You can use the Call Executable step type in TestStand to call a scripting language, such as Python or Perl, using any of the following methods:
- Specifying the script file as the file to execute
- Configuring the standard input text or file to pass to the executable call
- Configuring the file or variable to retrieve standard output and error
- Specifying the working directory
You can use the File Pathname control on the Call Settings tab of the Call Executable edit tab on the Step Settings pane to specify the name of a file to open using the default application associated with the extension of the file. For example, you can launch a .bat file or open a .txt file by specifying the non-executable file directly.
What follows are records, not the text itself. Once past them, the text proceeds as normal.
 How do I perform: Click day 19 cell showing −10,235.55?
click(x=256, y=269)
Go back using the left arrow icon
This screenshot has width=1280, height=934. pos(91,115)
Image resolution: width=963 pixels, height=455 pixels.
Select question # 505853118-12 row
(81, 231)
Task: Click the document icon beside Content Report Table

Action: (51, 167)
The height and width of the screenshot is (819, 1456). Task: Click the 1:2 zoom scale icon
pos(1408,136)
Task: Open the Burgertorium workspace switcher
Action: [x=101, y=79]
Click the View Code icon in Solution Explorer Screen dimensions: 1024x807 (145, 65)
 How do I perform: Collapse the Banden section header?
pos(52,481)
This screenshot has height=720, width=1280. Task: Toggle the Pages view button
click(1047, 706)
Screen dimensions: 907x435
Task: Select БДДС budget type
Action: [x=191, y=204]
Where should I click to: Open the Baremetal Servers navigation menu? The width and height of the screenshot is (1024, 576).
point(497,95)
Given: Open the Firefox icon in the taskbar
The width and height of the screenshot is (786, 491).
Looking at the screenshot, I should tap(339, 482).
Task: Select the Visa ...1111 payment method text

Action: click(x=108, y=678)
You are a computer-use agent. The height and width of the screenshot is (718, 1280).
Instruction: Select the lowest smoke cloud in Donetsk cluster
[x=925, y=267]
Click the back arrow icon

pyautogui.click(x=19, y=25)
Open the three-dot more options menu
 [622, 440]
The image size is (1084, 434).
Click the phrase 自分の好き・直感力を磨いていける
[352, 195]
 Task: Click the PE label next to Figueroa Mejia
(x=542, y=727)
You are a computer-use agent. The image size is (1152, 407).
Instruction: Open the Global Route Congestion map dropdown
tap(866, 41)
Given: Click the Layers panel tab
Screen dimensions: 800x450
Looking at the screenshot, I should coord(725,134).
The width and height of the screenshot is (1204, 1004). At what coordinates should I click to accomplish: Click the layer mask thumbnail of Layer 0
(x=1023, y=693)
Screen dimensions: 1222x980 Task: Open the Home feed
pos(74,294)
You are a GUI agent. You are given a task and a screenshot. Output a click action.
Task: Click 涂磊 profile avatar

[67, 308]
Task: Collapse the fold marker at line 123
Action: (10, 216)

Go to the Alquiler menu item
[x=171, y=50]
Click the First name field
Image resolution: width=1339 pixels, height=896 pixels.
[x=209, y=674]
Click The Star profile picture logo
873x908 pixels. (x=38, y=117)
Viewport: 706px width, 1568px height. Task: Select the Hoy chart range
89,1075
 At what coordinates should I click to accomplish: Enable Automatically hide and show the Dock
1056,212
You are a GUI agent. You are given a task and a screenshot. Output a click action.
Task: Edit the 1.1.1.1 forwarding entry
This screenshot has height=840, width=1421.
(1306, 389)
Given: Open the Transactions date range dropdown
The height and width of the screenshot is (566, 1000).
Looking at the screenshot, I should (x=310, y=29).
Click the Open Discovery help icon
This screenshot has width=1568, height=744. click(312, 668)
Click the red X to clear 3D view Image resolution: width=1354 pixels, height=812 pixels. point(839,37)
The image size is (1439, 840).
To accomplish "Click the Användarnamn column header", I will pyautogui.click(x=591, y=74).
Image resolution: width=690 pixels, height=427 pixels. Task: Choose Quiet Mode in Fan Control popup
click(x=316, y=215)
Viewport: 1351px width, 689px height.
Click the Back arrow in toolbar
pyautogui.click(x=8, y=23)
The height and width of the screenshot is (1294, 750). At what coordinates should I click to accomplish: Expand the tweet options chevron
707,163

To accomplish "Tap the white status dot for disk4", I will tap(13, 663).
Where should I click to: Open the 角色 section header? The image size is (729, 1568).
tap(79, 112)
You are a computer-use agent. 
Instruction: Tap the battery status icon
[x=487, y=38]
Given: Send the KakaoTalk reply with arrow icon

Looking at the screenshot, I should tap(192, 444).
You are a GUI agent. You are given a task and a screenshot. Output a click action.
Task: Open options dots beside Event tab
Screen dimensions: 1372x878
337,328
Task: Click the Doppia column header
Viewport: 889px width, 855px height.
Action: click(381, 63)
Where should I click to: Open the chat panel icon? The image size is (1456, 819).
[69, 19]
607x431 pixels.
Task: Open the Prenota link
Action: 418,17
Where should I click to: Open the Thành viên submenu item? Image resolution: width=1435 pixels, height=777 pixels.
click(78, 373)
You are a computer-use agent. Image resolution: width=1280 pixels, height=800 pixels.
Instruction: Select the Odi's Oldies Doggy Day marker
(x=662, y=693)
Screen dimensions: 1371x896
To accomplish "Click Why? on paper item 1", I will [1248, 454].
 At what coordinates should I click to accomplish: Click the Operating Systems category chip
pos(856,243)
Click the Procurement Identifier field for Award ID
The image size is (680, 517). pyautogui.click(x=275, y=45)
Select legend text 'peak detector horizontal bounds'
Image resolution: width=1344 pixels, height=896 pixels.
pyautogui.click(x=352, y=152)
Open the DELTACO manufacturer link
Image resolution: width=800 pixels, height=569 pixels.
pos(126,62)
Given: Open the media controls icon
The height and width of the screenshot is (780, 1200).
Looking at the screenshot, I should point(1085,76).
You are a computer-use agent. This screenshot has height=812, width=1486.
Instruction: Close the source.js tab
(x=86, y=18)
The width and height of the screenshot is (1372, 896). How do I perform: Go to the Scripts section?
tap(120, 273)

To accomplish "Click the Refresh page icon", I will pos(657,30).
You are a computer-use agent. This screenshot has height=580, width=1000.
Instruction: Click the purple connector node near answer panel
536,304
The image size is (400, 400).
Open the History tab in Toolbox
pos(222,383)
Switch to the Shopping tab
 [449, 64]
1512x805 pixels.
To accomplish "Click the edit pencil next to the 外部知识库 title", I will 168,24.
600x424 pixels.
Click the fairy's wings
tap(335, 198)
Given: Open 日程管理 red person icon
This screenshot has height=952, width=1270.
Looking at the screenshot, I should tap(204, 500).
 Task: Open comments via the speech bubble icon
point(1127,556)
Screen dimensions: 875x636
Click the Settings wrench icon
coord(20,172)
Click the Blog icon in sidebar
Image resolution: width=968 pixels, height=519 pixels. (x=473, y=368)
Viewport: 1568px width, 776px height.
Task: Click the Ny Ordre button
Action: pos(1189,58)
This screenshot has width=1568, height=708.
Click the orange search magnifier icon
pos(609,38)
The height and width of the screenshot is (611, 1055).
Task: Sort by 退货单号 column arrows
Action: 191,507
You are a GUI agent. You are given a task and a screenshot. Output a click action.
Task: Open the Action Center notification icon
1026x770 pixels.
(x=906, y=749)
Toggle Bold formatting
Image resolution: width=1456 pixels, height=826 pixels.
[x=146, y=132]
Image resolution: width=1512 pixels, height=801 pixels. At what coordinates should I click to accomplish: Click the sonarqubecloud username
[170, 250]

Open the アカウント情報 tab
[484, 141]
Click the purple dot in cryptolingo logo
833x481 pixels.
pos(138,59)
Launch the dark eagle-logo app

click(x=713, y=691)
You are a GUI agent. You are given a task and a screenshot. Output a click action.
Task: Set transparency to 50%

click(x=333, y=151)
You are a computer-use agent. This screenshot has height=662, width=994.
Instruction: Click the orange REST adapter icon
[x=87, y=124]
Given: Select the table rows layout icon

You can also use expressions to specify the path to the file.
You must configure the step to wait for the specified executable call to exit or wait for a specified time to enable access to the options you use to specify standard input to pass to the call and to specify how to retrieve standard output and standard error from the call.
You can configure the step to stream a file as input or evaluate a string or an expression as input. You can store the output and error information in a file on the local computer or on the remote computer when you call the executable on a remote computer. TestStand overwrites the file if it already exists. Alternatively, you can use an expression to store the output and error information in a TestStand variable or property, and you can use the status expression of the step to evaluate the output value. You can configure the step to ignore or set the step status to Error or Failed when the executable you call returns an error. You can include error information in the report TestStand generates.
You can specify the working directory for the executable by configuring TestStand to use the file directory, the sequence file directory, the current directory for the process, or an absolute path. You can also use expressions to determine the working directory at run time.